_TEXT UNDER STUDY:_
The Tipping Point toppled?

Seesaw Being the sort of well-informed netizens you are, I expect you’re familiar with Malcom Gladwell’s “Tipping Point” hypothesis, widely believed to be the cutting-edge theory for predicting how trends, fads and fashions propagate. [Image from Wikipedia]

According to Gladwell, fashions are started by “Influentials” – highly visible and well-connected individuals who others look to for the next big thing.

According to Duncan Watts, however, the Tipping Point is so much baloney:

“It just doesn’t work,” Watts says […] “A rare bunch of cool people just don’t have that power. And when you test the way marketers say the world works, it falls apart. There’s no there there.”

And this is not, he argues, mere academic whimsy. He has developed a new technique for propagating ads virally, which can double or even quadruple the reach of an ordinary online campaign by harnessing the pass-around power of everyday people–and ignoring Influentials altogether.

Of course, Watts has his rival theory to promote – he’s not telling us this out of some philanthropic urge. But the point is that the business of marketing is probably where we’ll see the next big breakthroughs in understanding human communication as a system.

(Records taken from a dataset)
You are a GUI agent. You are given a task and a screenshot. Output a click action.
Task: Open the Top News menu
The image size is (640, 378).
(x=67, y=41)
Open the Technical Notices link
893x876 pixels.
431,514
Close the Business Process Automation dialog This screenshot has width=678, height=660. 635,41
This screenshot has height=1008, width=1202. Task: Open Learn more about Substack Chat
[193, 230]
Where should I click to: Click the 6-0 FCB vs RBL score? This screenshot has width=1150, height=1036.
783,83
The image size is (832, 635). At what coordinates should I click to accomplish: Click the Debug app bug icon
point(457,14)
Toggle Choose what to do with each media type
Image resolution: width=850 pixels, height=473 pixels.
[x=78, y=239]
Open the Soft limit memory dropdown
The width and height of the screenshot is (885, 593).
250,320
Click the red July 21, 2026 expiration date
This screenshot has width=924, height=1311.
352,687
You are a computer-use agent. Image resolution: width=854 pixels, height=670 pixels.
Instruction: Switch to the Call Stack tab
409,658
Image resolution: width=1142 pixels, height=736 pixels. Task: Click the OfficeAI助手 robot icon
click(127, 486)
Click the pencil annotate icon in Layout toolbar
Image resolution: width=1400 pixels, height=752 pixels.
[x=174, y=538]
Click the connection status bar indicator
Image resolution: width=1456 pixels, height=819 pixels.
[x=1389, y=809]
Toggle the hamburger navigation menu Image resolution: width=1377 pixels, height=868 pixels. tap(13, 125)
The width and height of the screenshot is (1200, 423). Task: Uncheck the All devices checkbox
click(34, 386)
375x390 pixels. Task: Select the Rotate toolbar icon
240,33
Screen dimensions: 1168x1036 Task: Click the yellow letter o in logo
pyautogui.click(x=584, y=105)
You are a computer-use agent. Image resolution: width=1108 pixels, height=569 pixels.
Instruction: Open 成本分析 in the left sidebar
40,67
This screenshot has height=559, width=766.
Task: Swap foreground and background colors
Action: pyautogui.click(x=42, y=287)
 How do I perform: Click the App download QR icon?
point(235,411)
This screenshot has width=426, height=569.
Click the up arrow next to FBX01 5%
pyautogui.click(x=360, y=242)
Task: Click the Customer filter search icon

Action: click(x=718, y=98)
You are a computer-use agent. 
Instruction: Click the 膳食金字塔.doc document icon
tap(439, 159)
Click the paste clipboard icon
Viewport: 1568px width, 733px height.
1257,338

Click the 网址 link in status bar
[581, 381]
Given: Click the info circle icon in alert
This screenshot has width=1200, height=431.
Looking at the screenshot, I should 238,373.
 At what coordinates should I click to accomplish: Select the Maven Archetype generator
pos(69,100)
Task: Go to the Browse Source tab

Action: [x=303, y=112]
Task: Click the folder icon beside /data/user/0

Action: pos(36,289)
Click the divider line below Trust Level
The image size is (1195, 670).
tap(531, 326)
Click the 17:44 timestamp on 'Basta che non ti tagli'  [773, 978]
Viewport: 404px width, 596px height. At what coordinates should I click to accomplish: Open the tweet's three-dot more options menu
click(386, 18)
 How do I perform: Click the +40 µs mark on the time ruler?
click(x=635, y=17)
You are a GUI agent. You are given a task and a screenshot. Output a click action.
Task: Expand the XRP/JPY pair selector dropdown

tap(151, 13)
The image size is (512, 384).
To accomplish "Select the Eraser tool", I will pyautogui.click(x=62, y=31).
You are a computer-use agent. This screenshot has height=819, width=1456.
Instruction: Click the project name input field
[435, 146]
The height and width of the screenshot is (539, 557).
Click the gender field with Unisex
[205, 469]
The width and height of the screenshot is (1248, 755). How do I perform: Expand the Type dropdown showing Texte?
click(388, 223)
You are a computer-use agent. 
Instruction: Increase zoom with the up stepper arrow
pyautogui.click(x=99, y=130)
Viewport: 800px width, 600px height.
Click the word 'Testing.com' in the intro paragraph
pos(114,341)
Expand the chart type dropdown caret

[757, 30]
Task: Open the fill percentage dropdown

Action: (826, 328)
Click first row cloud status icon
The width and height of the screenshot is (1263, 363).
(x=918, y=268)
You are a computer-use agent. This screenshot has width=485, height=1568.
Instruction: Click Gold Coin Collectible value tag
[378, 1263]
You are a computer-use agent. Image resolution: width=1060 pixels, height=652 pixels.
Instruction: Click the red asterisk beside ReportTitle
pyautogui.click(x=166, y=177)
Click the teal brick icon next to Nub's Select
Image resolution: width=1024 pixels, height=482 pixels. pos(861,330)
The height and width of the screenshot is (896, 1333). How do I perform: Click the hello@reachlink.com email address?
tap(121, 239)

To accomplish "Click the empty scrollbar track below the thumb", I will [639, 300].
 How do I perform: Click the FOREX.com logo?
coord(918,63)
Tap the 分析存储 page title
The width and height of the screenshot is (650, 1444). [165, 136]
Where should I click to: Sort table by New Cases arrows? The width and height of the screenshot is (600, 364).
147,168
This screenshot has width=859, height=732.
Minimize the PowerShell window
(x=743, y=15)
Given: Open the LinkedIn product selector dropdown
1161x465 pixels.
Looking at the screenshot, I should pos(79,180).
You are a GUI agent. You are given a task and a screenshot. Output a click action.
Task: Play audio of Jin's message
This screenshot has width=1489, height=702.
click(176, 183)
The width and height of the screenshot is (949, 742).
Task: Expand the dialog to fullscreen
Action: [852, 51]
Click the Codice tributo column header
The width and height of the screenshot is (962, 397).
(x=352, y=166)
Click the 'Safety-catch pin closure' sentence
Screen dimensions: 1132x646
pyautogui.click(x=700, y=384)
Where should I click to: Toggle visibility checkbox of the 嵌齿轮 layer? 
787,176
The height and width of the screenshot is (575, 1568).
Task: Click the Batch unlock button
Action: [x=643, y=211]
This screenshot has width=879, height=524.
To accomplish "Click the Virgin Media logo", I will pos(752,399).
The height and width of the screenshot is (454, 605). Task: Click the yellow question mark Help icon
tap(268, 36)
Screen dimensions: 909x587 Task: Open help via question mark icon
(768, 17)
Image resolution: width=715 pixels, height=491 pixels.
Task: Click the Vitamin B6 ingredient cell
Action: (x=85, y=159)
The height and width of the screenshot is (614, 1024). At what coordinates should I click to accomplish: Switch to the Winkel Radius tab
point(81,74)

_WORK TASK:_
Render this sentence from the text on the Tipping Point into Spanish: "According to Gladwell, fashions are started by “Influentials” – highly visible and well-connected individuals who others look to for the next big thing." Work only from the text on the Tipping Point and set the data aside.

_SOLUTION FOR THIS EXERCISE:_
Según Gladwell, las modas las inician los «Influyentes»: individuos muy visibles y bien conectados en quienes los demás se fijan para descubrir la próxima gran novedad.